After each run, a RUN_SUMMARY entry is written to the key-value store:

{
"inputs_total": 20,
"successful_inputs": 20,
"failed_inputs": 0,
"skipped_private_or_login_required": 0,
"raw_results_found": 20,
"results_saved": 19,
"duplicates_removed": 1,
"filtered_out": 0,
"charged_events": 19,
"charge_failures": 0,
"blocked_requests": 0,
"retry_count": 0,
"pdfs_processed": 0,
"pdfs_skipped": 0,
"html_pages_processed": 20,
"runtime_seconds": 12,
"scraped_at": "2026-06-07T12:33:45.708Z"
}

charged_events equals the number of successfully saved unique candidate rows.


🚧 Limitations (V1)

  • Public data only: no login, cookies, sessions, or member-only content. Pages behind an auth/login wall, paywall, or captcha are skipped (counted in skipped_private_or_login_required), never bypassed.
  • HTTP-first: HTML + directly public PDF/text resumes. No browser automation in V1 (a future opt-in), no media/image downloads, and no crawling beyond the URLs you provide.
  • Visible-only contacts: email / phone are extracted only when publicly visible (mailto/tel links, structured data, or visible text). No enrichment, verification, or append.
  • No AI: skills come from a static dictionary plus your skillKeywords; the completeness score is rule-based.
  • PDF caps: PDFs over 10 MB are skipped; extracted text is truncated for memory safety. Only structured fields are stored — not full document text.

❓ FAQ

Do I need any account, cookie, or API key? No. The actor only fetches public URLs over HTTP. No usernames, passwords, cookies, authorization headers, session tokens, or paid people-data vendor keys are accepted.

Which URLs work best? Public personal sites / "about" pages, public portfolios, public GitHub profiles, and directly public PDF/text resumes. Private resume databases and logged-in LinkedIn/Indeed pages are out of scope.

Why are some fields empty? Fields populate only when the value is visibly present on the page or in the PDF text. Missing scalars are null, missing lists are "".

How is profile_completeness_score computed? A transparent rule-based sum (see above) — no AI. Use it with minCompletenessScore to keep only richer profiles.

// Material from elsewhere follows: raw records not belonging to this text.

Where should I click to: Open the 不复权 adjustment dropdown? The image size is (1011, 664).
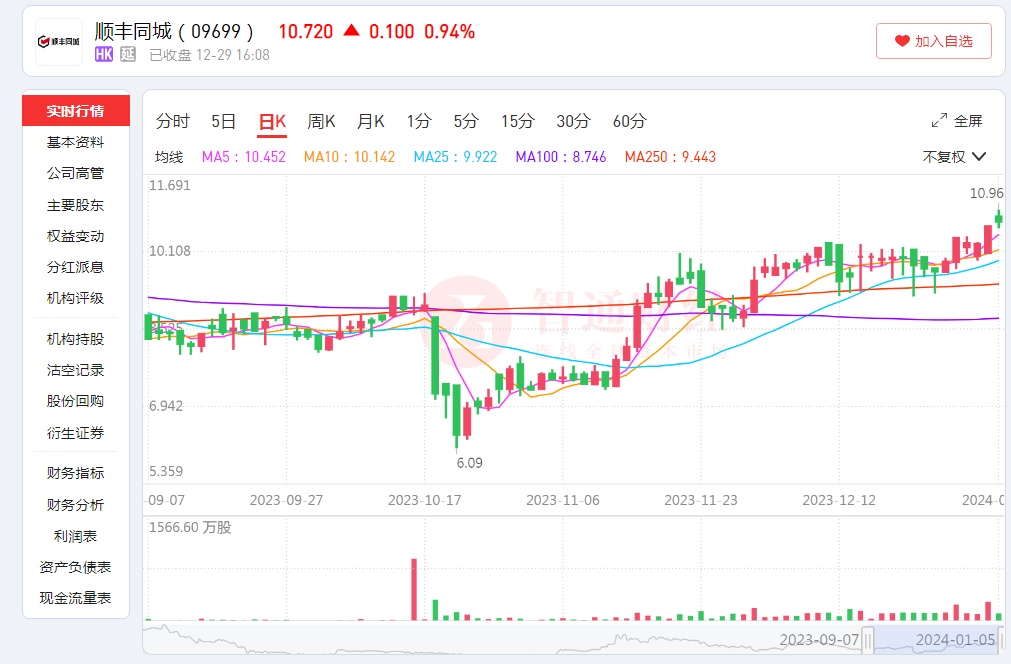pyautogui.click(x=954, y=157)
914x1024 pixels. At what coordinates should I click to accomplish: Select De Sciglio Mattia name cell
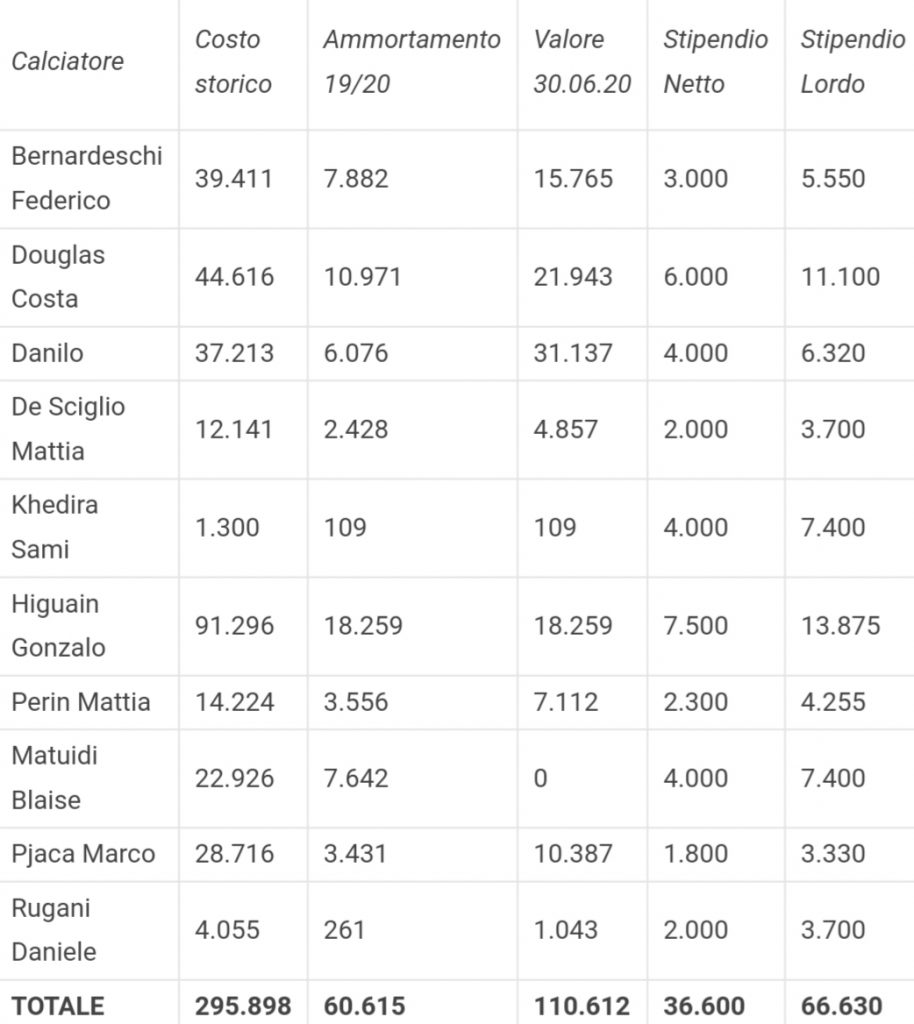coord(69,429)
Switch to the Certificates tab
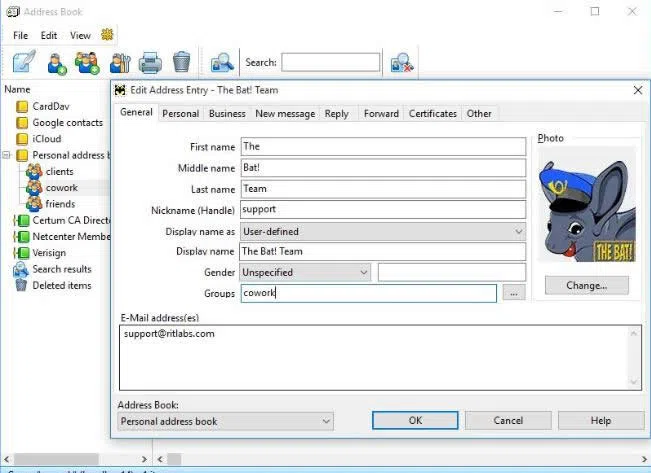Image resolution: width=651 pixels, height=473 pixels. 433,113
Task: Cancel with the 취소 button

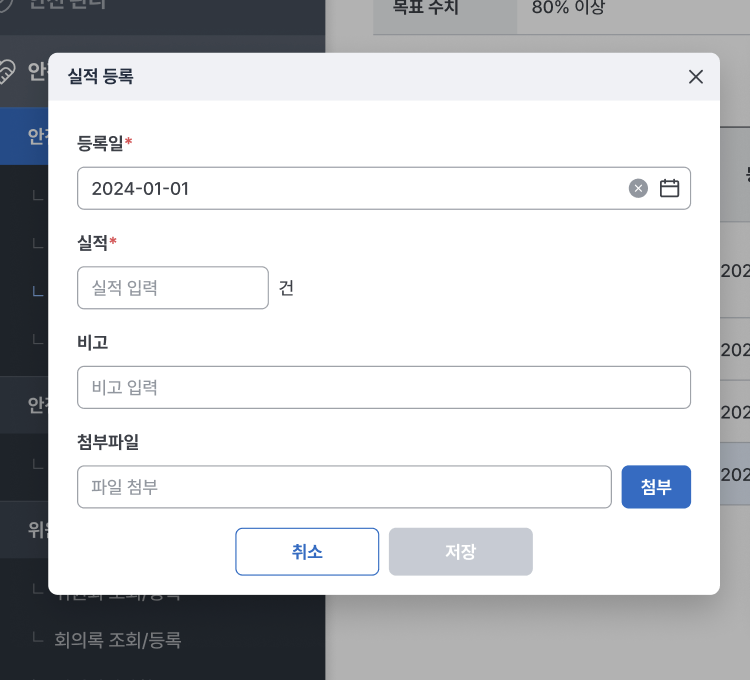Action: coord(307,551)
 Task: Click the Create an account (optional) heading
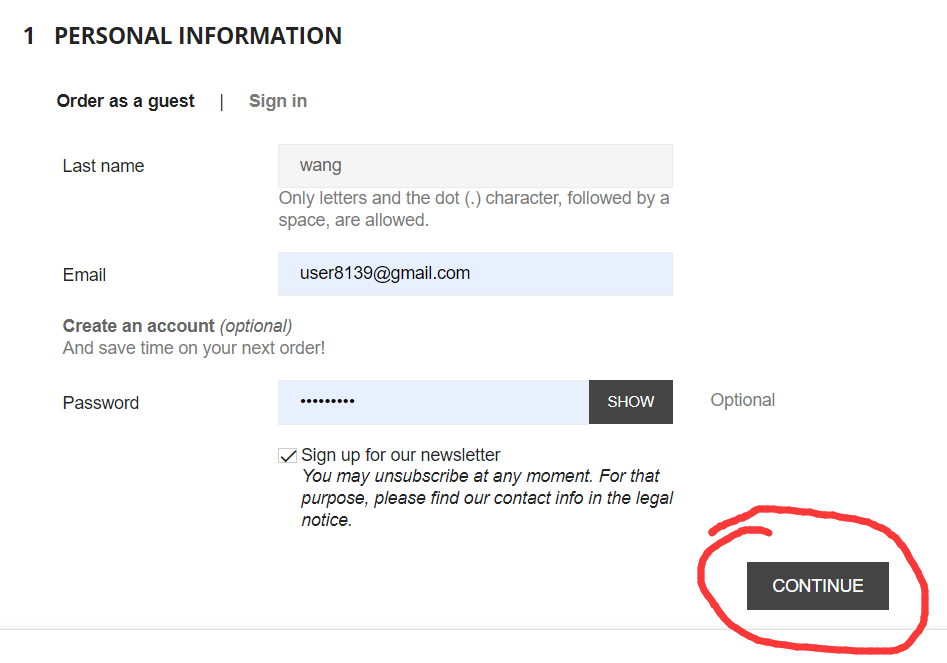[x=176, y=326]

Can I export to CSV? Yes — every field is flat (no nested objects). Use Apify's CSV / Excel export, or the dataset API with format=csv.


🛠️ Technical notes

  • Stack: Node.js 22 · Apify SDK 3 · Crawlee HttpCrawler · Cheerio (HTML) · unpdf (public PDF text). No browser.
  • Concurrency: min=1, max=10 (conservative; tune after real runs).
  • Memory: 1 GB min · 2 GB default · 4 GB max.
  • Proxy: Apify Proxy enabled by default; custom proxy URLs accepted; Apify Residential rejected at startup.
  • Reliability: session rotation, realistic headers, and retry/backoff on transient 429/5xx. Auth walls and 401/403 are skipped without retry.